▶ **WHAT YOU ARE ASKED TO DO**
Across the entries below, how many lines contain the string "screenshot"? Only the number is wanted.

▶ **DATA FOR PROCESSING**
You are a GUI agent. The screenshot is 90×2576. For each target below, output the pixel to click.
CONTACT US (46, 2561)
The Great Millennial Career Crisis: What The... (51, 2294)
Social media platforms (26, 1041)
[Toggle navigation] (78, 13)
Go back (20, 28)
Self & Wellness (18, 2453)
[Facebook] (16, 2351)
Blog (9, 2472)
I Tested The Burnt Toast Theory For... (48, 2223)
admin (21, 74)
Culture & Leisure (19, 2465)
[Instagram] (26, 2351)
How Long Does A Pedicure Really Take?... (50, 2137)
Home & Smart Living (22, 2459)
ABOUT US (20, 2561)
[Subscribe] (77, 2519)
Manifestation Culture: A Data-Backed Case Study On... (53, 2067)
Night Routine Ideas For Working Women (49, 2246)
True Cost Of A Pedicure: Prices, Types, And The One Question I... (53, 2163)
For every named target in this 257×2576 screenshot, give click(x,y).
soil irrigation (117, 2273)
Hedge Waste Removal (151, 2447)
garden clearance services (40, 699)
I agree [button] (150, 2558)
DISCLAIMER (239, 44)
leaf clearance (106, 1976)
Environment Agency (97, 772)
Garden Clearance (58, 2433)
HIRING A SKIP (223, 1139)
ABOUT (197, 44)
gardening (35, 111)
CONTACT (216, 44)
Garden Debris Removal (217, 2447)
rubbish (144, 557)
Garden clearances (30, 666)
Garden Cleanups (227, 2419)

▶ **RESPONSE AREA**
2